[Dovecot] HA Mailbox Design

Sat Aug 11 20:11:46 EEST 2012

On 8/11/2012 8:02 AM, Nikolaos Milas wrote:

> 1. Under normal conditions, mail2.example.com is a full mirror of
> mail1.example.com; when any mail message is added/viewed/moved/removed
> etc. to any user's folder or any folder is added/viewed/moved/removed
> etc. at mail1.example.com, we want it to be automatically and directly
> (in real time) added/viewed/moved/removed etc. to mail2.example.com too.
> In other words, we need continuous, real-time sync.

There are 3 ways to do this, all require a form of shared storage:

1.  A cluster filesystem atop shared storage
2.  DRBD mirroring with a cluster filesystem atop
3.  NFS

#1 won't work in a VPS "cloud" unless the provider gives you direct
access to an iSCSI SAN LUN.  #2 might but you'll be in uncharted waters.
 #3 will work in a VPS cloud, but the host serving NFS is a single point
of failure.

DRBD mirroring is typically done with an X-over cable between the two
nodes.  If the packets must traverse a WAN link, or an internal network
that experiences any packet loss, DRBD will have problems.  You'll need
to make sure fencing is working properly which entails lots of testing
before going into production.

http://www.drbd.org/

Pick DRBD expert's brains to determine if doing it over a VPS LAN is
possible/feasible.

> 2. If mail1.example.com for some reason is unavailable, then we will be
> able to manually redirect relaying (of incoming messages) to
> mail2.example.com. 

When setup properly no manual intervention is necessary.  Everything is
automatic.  If one of the two Dovecot/DRBD nodes is down mail is
automatically relayed to the other.  This is done by putting putting a
Postfix instance on each cluster node with equal priority MX records for
both.

So instead of having two MX relay/AS/AV servers and two Dovecot mailbox
servers, you have once instance of everything on each of two nodes.
I.e. Postfix+amavisd+SA+Dovecot+etc on each node.  Equal priority MX
will route inbound mail fairly evenly between both nodes.  If one MX is
unreachable, remote SMTP clients will retry the other MX.  It's fully
automatic.  You may want to install Dovecot director on one of the nodes
so IMAP connections are spread evenly and to avoid mailbox locking/delay
issues.

> Then, users will be able to use mail2.example.com to
> access their mail. Now, when mail1.example.com becomes available again,
> we want to:
> a. inform users (by sending them a mail on mail2.example.com) that
> mail1.example.com is available again,
> b. stop relaying to mail2.example.com
> c. sync once mailboxes on mail1.example.com to mail2.example.com
> (because mail2.example.com is now more current)
> d. redirect relaying to mail1.example.com
> e. switch to normal operation (see §1 above)

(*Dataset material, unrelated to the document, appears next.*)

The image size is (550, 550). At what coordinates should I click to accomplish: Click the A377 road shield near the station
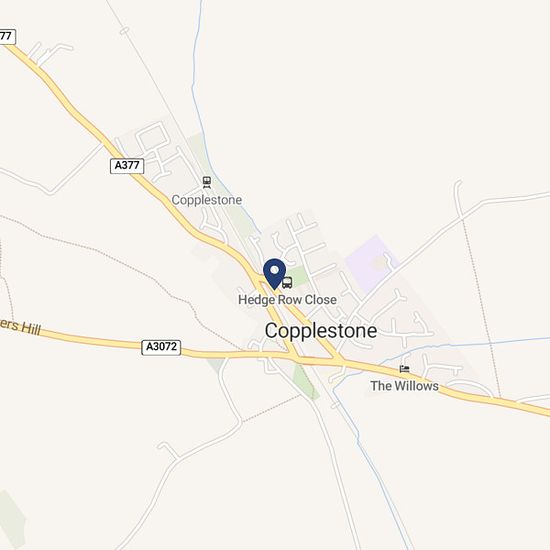tap(127, 166)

Again, all of this is unnecessary, as it's fully automatic when done
properly.

> Can I do this and how?

Writing you a complete design document for doing this is beyond the
scope of a mailing list thread.  There exists plenty of documentation on
the web.  You will have to do your own research, but I've pointed you in
the right direction.  There are people on this list using a
configuration almost identical to this, but not with VPS, though I am
not one of them.  When you are far enough along in the process and have
specific questions I'm sure others will be glad to help.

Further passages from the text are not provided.